LVI failed to establish prima facie that plaintiff was not exposed to toxins at sufficient levels to cause his claimed respiratory illness (see Parker v Mobil Oil Corp., 7 NY3d 434, 448 [2006]). The record contains ample evidence of plaintiff's exposure to toxins at the construction site, and LVI's expert did not opine that those toxins were not capable of causing plaintiff's respiratory illness. Nor did LVI establish prima facie that it was not responsible for the release into the air of toxins that allegedly caused plaintiff's respiratory illness. LVI was responsible for asbestos abatement, lead abatement, and concrete demolition on the job site. The record shows that there was demolition going on throughout the building generating dust clouds thick enough to be visible in progress photographs and that there were widespread complaints about the air quality, including the presence of silica dust, which occurs naturally during concrete demolition. In view of LVI's failure to make its prima facie showing, we need not examine plaintiff's opposition to LVI's motion (Winegrad v New York Univ. Med. Ctr., 64 NY2d 851 [1985]).

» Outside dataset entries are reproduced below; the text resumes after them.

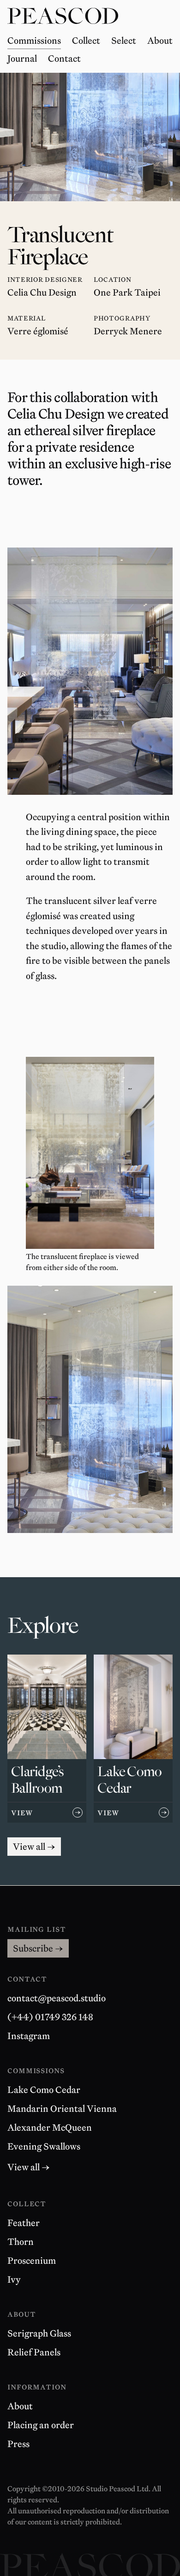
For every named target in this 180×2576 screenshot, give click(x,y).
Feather (23, 2222)
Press (18, 2443)
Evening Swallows (43, 2146)
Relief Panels (33, 2352)
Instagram (28, 2035)
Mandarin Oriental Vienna (62, 2108)
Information (36, 2386)
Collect (26, 2203)
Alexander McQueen (49, 2127)
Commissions (36, 2070)
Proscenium (31, 2260)
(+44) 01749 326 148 (50, 2017)
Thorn (20, 2241)
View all (37, 1846)
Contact (27, 1978)
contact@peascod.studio (56, 1998)
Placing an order (40, 2425)
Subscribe (38, 1948)
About (20, 2406)
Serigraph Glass (39, 2333)
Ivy (14, 2279)
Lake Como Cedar (43, 2089)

Under its subcontract with defendant/third-party defendant Turner Construction Company, LVI must defend and indemnify Turner and defendant/third-party defendant MSG [*2]Holdings, L.P., for liability and loss, including legal fees, merely claimed to have resulted from injury arising out of or in connection with LVI's work, unless and until the injury is determined to have been caused by the negligence or willful misconduct of Turner, MSG, or another of Turner's subcontractors. Since there has not yet been a determination of that issue, Turner and MSG are entitled to conditional summary judgment on their claim against LVI for contractual indemnification (see Rainer v Gray-Line Dev. Co., LLC, 117 AD3d 634 [1st Dept 2014]; Cerverizzo v City of New York, 116 AD3d 469, 471-472 [1st Dept 2014]).
THIS CONSTITUTES THE DECISION AND ORDER
OF THE SUPREME COURT, APPELLATE DIVISION, FIRST DEPARTMENT.